Please repeat, exactly as written, every line from the one containing "Given: Open the user account profile icon" through the last line of the records, both included, and leave out any pictures.

═════ Extracted data

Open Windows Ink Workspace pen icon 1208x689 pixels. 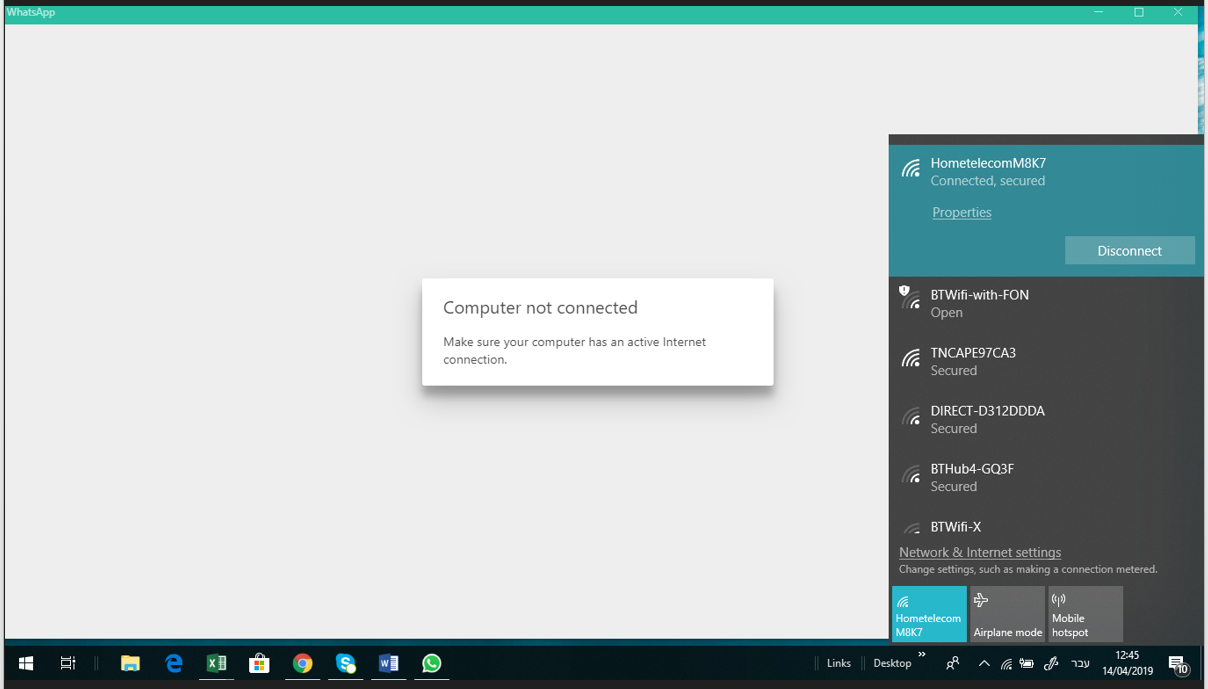click(x=1051, y=663)
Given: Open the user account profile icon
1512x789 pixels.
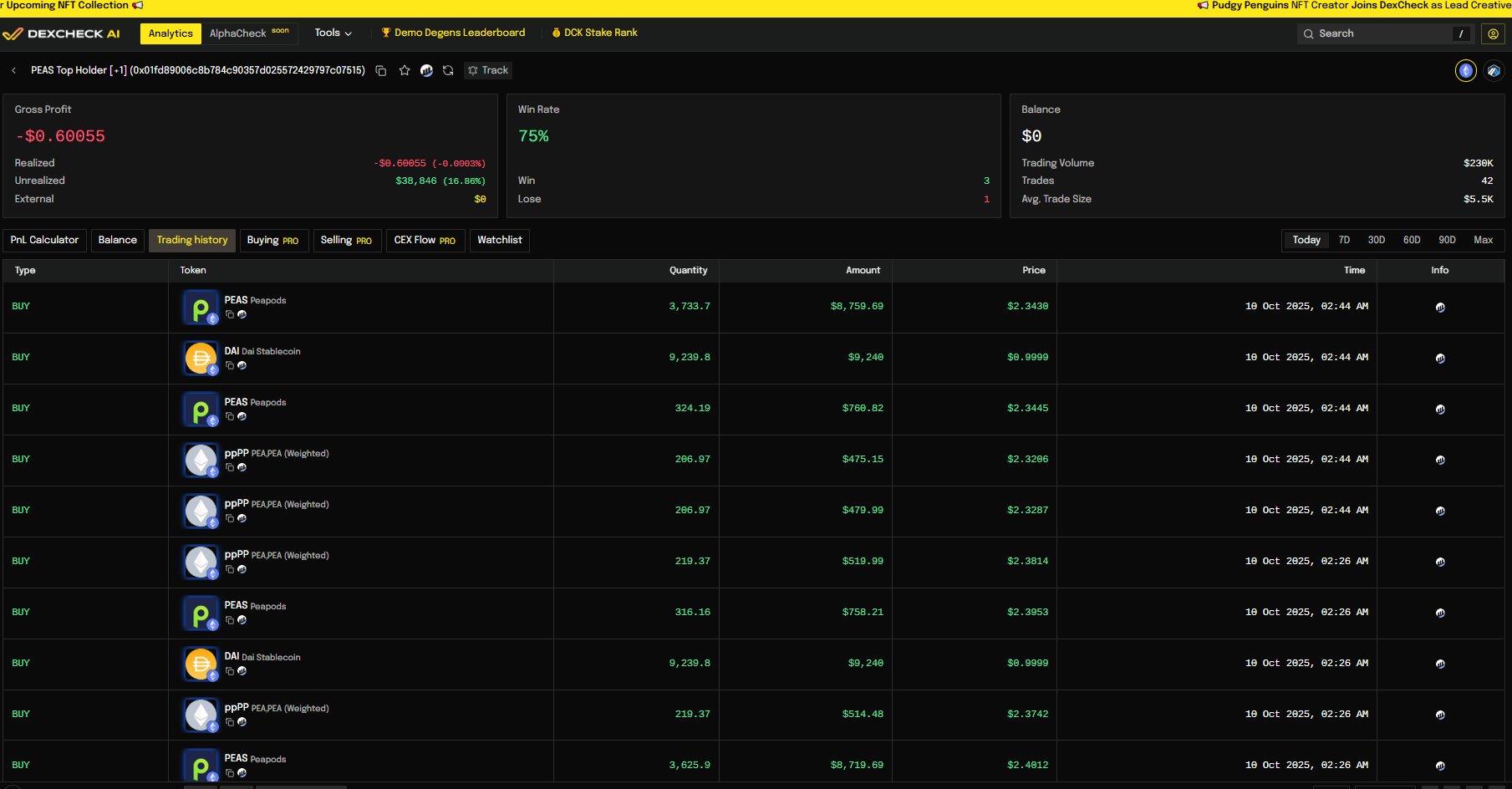Looking at the screenshot, I should pyautogui.click(x=1493, y=33).
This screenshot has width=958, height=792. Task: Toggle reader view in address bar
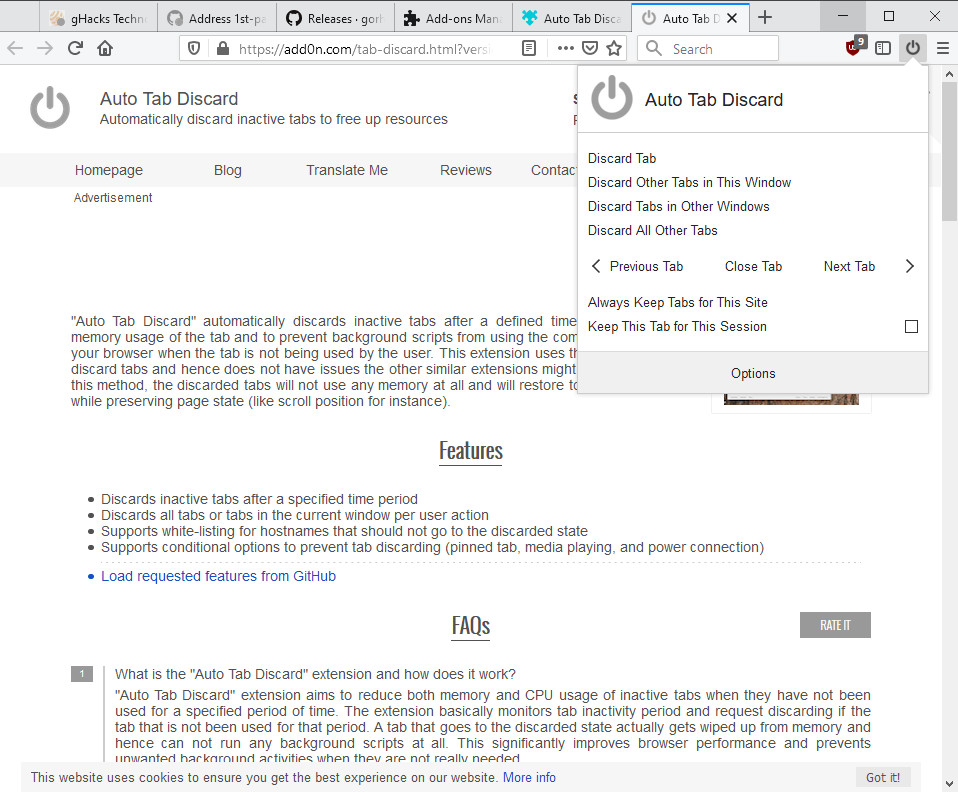(x=529, y=48)
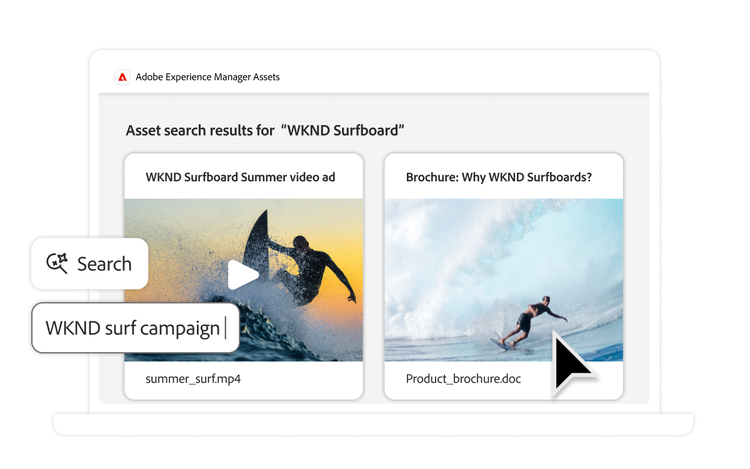This screenshot has height=469, width=750.
Task: Click the sparkle magnifier search icon
Action: pos(57,263)
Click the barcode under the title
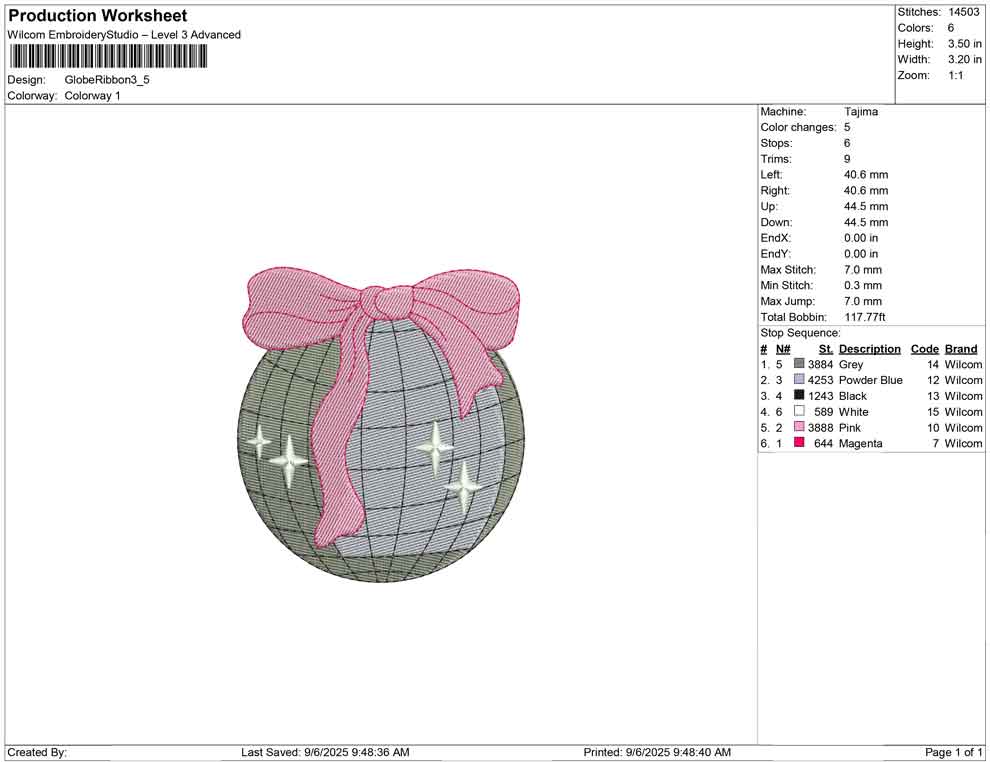990x762 pixels. coord(108,56)
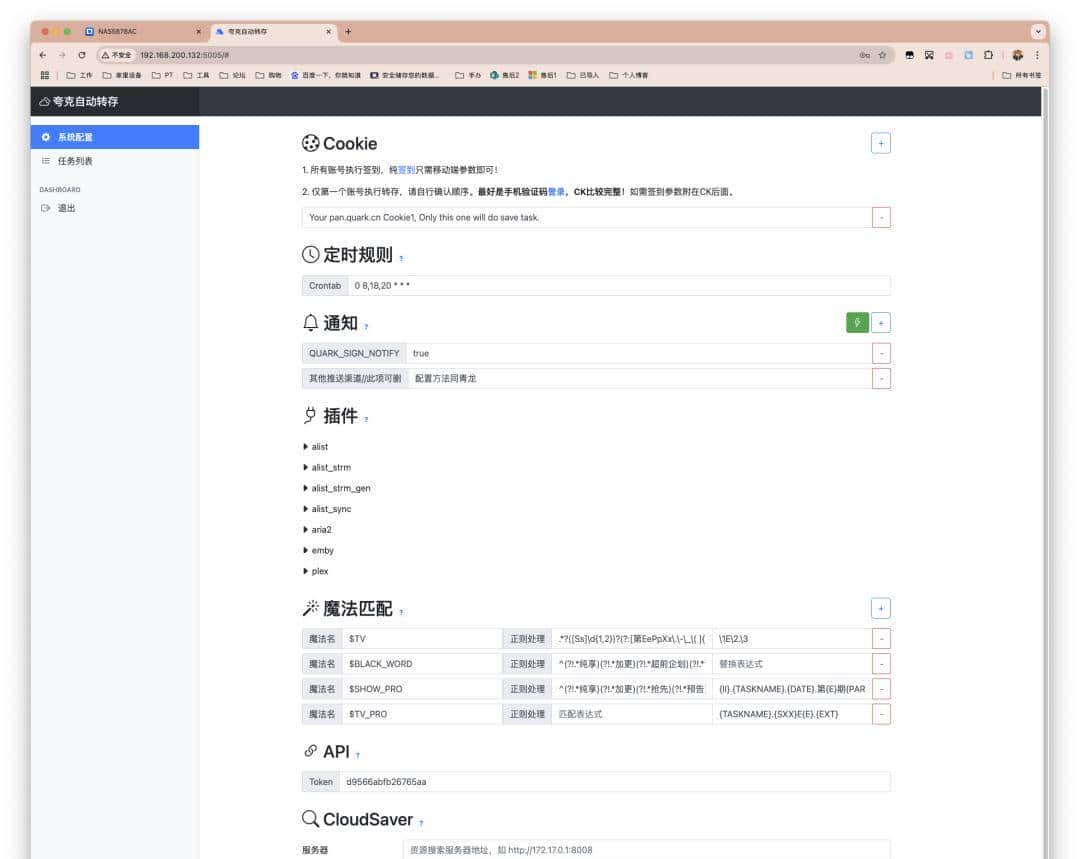This screenshot has height=859, width=1080.
Task: Delete the $TV_PRO magic match row
Action: (881, 714)
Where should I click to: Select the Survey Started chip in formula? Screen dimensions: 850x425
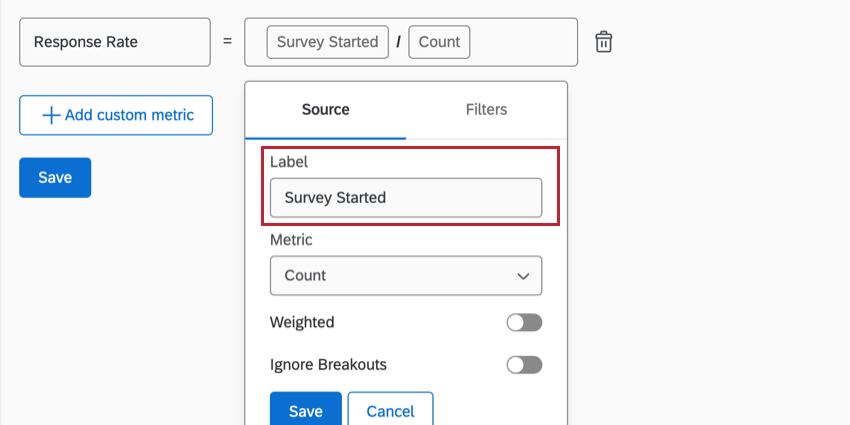(327, 42)
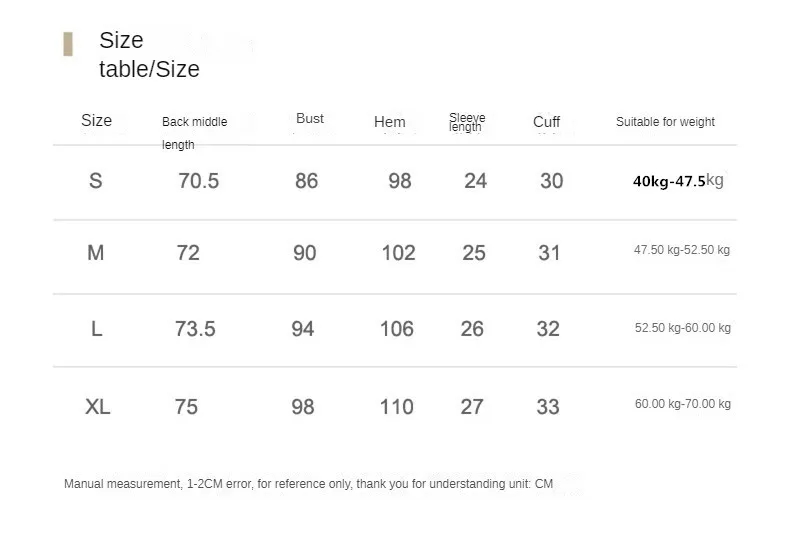The height and width of the screenshot is (539, 790).
Task: Select the 47.50 kg-52.50 kg weight range
Action: [x=681, y=250]
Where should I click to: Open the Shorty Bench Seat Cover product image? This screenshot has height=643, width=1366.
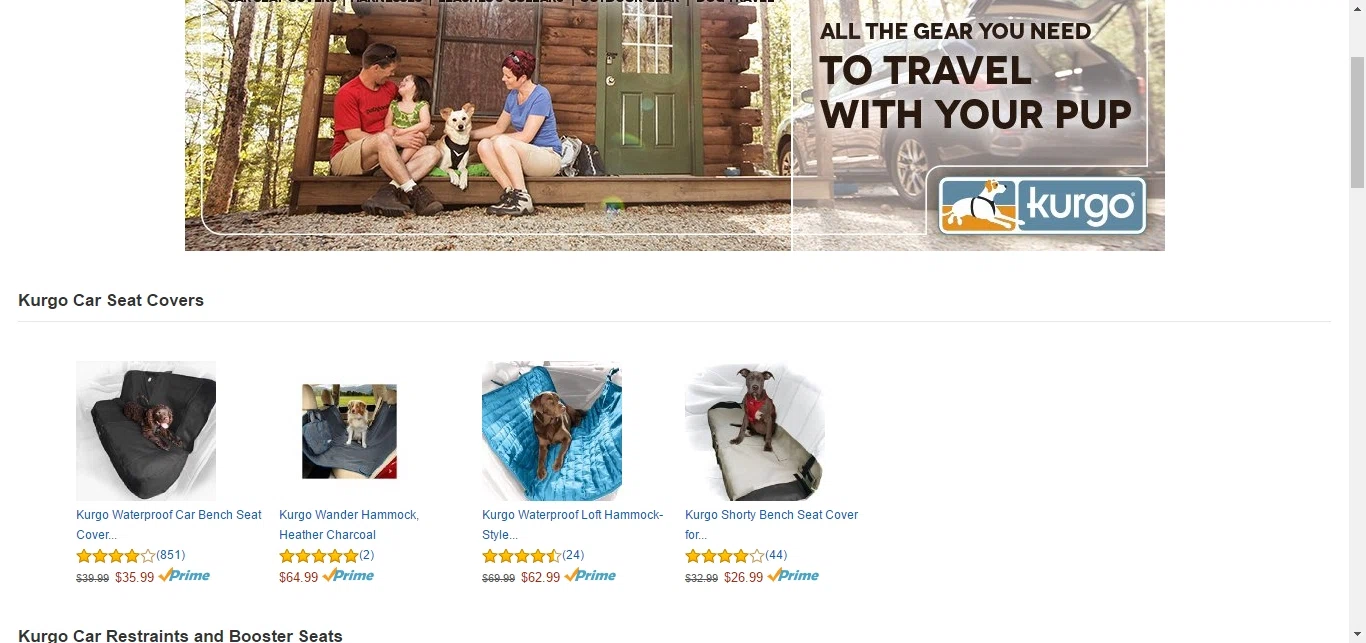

══════════

§ Result of this task:
Given: Open the user account profile icon
1512x789 pixels.
Looking at the screenshot, I should pyautogui.click(x=1493, y=33).
This screenshot has width=958, height=792. Task: Toggle reader view in address bar
(x=529, y=48)
This screenshot has height=469, width=750.
Task: Click the sparkle magnifier search icon
Action: pos(57,263)
Click the barcode under the title
990x762 pixels. coord(108,56)
This screenshot has height=859, width=1080.
Task: Delete the $TV_PRO magic match row
Action: (881, 714)
Where should I click to: Select the Survey Started chip in formula? Screen dimensions: 850x425
(327, 42)
The height and width of the screenshot is (539, 790).
Task: Select the 47.50 kg-52.50 kg weight range
Action: [x=681, y=250]
Where should I click to: Open the Shorty Bench Seat Cover product image? This screenshot has height=643, width=1366.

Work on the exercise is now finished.